Scholix brings together publishers, data centres and service providers (e.g. Crossref, DataCite) to address the problem of linking datasets and publications on a global scale. Instead of each player coming up with their own solution, the idea is that all the interested parts work together to solve a common problem.
As decribed on the Scholix website: “Scholix stands for “(a Framework for) Scholarly Link Exchange”. Scholix is not an organisation. It is the consensus achieved by a number of organisations — journal publishers, data centres, global service providers — to create an open global information ecosystem to collect and exchange links between research data and literature. The Scholix recommendations are the output of the joint Research Data Alliance/ICSU World Data System Data Publishing Services Working Group.”

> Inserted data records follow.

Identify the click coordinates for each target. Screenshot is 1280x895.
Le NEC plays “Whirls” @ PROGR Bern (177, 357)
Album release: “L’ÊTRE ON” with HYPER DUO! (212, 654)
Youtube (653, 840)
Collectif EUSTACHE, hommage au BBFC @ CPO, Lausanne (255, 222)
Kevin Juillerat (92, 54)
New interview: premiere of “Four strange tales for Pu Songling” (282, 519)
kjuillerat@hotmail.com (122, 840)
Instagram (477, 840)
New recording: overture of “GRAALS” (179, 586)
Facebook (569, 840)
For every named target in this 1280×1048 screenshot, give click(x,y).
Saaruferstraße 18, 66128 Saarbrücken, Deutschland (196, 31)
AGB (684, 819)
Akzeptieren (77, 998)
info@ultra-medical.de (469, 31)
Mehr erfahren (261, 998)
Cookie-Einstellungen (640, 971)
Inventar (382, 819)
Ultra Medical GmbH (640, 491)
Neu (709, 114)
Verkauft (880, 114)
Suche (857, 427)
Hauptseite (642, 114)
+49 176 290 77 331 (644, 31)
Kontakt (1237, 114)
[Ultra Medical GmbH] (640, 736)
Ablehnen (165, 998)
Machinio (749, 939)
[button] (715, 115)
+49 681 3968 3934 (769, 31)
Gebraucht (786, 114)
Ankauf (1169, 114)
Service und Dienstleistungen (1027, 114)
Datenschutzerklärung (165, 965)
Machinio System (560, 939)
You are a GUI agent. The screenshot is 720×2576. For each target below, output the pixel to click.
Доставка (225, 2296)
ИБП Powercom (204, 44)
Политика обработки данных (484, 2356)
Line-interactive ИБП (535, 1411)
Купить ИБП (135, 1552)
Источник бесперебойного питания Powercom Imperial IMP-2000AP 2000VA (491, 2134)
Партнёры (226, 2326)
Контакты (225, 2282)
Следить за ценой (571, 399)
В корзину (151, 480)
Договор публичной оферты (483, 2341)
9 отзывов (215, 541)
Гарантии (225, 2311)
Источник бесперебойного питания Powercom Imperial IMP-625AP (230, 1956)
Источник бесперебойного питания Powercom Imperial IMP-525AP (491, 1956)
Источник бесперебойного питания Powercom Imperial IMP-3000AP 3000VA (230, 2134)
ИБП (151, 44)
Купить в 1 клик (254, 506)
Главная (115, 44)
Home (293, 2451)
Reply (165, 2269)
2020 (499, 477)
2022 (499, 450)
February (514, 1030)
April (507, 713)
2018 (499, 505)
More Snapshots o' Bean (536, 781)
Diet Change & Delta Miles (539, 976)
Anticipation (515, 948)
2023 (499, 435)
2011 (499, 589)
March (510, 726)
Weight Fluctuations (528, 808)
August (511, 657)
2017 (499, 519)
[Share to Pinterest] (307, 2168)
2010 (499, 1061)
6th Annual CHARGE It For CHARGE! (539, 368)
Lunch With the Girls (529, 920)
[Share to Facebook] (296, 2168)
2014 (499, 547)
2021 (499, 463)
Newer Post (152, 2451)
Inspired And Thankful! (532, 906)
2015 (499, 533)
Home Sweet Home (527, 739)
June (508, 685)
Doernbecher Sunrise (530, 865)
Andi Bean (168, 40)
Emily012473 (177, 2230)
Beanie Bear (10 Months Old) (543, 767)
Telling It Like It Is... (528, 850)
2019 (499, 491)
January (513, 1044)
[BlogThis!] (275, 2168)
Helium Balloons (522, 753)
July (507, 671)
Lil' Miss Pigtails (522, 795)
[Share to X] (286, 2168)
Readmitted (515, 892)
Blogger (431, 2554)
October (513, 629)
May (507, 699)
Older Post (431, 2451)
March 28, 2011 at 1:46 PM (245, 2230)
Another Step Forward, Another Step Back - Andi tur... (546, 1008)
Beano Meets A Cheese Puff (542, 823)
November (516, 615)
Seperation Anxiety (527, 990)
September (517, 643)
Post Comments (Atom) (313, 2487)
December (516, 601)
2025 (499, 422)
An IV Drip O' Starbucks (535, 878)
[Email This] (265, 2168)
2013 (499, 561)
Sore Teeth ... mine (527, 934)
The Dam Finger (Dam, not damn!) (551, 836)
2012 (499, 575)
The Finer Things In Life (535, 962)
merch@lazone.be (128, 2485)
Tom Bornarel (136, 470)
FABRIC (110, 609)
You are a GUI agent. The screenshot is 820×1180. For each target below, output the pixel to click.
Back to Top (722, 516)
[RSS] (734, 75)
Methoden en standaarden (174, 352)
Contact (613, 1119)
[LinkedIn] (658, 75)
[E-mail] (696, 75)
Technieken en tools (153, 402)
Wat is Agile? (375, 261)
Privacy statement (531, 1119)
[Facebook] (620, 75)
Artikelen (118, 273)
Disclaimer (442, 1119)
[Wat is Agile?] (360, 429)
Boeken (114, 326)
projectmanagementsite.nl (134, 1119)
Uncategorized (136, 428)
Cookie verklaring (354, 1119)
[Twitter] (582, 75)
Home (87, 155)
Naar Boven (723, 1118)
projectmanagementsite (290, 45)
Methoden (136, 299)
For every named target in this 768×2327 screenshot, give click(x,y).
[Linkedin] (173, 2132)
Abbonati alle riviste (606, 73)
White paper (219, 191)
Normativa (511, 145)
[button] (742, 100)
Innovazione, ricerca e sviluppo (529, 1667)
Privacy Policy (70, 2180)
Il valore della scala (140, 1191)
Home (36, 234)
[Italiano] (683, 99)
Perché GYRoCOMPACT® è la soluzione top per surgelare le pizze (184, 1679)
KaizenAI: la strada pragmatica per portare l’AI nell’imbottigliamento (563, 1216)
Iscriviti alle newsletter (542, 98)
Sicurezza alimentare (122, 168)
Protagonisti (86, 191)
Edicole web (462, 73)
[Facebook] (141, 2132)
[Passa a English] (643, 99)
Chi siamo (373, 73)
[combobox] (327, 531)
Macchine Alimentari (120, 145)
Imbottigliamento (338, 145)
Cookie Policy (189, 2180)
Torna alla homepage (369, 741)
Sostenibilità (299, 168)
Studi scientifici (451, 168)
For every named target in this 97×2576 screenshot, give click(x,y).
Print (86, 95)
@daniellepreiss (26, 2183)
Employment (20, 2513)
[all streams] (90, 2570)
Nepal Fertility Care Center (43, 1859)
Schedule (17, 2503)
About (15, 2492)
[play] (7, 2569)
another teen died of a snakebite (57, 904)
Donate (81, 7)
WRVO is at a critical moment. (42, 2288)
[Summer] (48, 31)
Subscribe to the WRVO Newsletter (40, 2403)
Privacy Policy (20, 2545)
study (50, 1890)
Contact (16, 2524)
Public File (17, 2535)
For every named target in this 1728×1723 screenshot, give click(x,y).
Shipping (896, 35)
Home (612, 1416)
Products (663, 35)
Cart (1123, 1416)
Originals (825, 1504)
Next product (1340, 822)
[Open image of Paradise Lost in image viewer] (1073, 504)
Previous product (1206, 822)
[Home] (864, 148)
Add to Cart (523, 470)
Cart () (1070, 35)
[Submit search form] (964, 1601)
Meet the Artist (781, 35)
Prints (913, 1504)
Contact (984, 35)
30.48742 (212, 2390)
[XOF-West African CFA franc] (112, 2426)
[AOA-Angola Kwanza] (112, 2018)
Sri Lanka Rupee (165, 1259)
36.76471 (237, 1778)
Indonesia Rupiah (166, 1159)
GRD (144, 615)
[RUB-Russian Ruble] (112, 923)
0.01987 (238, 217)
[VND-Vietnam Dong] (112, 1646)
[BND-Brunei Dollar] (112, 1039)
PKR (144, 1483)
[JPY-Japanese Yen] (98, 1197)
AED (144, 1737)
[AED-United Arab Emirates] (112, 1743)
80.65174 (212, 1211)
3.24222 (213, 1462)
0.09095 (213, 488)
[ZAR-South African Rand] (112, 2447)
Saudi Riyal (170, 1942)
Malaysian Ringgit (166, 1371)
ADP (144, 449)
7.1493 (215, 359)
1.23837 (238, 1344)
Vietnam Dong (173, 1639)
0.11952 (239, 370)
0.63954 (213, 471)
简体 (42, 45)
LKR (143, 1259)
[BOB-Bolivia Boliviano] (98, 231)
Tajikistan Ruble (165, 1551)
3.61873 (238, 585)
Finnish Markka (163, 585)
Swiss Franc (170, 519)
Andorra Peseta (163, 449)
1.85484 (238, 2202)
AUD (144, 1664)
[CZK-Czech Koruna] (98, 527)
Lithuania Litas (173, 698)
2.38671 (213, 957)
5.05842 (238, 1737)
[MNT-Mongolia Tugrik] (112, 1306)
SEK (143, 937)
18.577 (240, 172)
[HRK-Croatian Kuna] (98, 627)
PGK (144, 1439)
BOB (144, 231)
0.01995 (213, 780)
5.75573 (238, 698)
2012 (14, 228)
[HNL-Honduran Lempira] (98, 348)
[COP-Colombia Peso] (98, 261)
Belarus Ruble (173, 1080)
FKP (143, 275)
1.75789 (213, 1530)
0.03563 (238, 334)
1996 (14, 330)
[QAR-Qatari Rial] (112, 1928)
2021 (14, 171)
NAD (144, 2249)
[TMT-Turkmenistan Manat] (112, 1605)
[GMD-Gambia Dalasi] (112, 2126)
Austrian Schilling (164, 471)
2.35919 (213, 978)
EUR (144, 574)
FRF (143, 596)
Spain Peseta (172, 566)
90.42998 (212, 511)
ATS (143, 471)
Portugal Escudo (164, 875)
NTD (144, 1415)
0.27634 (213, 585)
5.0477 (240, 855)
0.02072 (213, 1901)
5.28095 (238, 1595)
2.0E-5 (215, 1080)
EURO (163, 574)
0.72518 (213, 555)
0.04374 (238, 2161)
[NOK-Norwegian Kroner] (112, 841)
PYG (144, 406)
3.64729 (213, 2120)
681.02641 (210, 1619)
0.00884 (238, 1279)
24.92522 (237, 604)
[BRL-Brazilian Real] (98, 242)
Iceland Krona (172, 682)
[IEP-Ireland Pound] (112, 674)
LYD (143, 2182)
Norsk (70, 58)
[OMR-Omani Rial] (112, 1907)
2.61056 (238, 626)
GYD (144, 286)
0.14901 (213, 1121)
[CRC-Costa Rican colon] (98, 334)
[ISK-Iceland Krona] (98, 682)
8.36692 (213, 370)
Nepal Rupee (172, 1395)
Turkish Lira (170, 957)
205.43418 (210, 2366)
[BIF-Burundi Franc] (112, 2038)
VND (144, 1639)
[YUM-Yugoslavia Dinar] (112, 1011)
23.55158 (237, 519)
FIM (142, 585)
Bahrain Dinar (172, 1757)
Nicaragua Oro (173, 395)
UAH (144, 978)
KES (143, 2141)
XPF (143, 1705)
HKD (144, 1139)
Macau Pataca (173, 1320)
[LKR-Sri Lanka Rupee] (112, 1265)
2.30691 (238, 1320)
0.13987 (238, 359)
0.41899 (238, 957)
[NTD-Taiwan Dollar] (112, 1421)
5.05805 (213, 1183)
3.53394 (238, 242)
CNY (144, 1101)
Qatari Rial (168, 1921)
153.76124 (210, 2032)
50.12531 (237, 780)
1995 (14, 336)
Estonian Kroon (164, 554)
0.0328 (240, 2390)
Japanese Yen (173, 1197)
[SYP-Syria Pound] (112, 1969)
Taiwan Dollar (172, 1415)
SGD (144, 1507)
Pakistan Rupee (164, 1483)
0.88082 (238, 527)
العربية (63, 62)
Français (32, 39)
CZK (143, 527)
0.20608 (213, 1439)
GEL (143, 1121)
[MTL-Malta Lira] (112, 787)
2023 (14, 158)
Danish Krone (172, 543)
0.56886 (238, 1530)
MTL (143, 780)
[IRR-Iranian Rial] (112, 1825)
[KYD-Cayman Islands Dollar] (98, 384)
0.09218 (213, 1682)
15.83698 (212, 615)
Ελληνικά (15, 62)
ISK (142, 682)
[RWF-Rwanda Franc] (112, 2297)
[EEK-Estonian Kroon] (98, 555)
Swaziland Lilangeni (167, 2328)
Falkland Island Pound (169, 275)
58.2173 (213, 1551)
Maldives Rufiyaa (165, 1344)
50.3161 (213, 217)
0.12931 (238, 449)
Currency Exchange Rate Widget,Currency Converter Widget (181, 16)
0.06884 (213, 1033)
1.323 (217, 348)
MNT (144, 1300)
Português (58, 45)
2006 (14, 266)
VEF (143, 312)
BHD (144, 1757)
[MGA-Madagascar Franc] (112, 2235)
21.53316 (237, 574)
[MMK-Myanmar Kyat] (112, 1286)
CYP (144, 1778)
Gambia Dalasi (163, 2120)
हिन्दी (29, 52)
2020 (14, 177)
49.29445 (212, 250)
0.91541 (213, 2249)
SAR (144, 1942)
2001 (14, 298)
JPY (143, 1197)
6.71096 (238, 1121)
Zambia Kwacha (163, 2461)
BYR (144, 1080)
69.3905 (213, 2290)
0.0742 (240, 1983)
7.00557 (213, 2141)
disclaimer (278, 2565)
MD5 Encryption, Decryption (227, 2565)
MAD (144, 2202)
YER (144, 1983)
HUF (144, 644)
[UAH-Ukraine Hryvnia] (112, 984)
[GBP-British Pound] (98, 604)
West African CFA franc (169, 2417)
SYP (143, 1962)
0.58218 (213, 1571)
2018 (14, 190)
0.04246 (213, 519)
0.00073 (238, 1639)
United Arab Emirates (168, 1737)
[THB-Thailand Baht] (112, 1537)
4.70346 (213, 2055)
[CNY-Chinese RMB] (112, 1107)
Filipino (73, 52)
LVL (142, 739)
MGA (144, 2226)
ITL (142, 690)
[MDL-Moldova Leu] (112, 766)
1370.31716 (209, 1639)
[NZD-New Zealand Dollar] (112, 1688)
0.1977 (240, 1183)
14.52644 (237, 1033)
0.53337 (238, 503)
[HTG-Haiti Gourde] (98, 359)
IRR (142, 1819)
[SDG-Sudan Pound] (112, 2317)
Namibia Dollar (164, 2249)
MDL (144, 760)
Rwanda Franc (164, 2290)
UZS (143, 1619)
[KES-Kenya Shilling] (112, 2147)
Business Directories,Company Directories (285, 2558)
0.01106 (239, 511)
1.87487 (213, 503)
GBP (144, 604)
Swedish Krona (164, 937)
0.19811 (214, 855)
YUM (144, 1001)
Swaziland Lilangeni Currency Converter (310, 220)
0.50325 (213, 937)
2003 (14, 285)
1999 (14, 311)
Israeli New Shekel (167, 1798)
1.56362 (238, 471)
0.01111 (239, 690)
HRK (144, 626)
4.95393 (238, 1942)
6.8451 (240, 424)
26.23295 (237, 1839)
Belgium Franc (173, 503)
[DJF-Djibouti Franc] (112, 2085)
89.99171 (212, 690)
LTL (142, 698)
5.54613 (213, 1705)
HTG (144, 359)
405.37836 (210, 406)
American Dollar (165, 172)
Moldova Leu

4TU.ResearchData (or rather 3TU.DataCentrum) is listed as one of the organisations that has been involved in the working group and related projects. I am not sure what our involvement was or is, but I learned today that there are three ways in which we can participate.
1. Join the RDA-WDS Scholarly Link Exchange (Scholix) Working Group
It is possible to join to “simply stay in touch with the latest developments.” But we could also help expand and document the Scholix Guidelines.
2. Get the Scholix information using the open DLI API
DLI stands for Data-Literature Interlinking Service.
This could be interesting for us to do because it would allows us to query for any known links in the literature to our datasets. We could see which papers are citing our datasets and could even enrich our archive with links to those papers.
3. Feed our data-literature link information to an existing Scholix hub
We may already be doing this through DataCite, which is one of the Scholix hubs. The metadata used for DOI is made available via DataCite and DLI APIs. This metadata needs to be enriched with links between the literature (related resources) and the data.
Something to note, which was discussed during the webinar’s Q&A, is that this is an initiative that is getting started, so it is not yet comprehensive. For example, not all data centres registering DOIs with DataCite include links to the literature in their metadata. Additionally, not all data centres use DOIs. This is common is astronomy, for example. Burton mentioned that they are reaching out to these communities.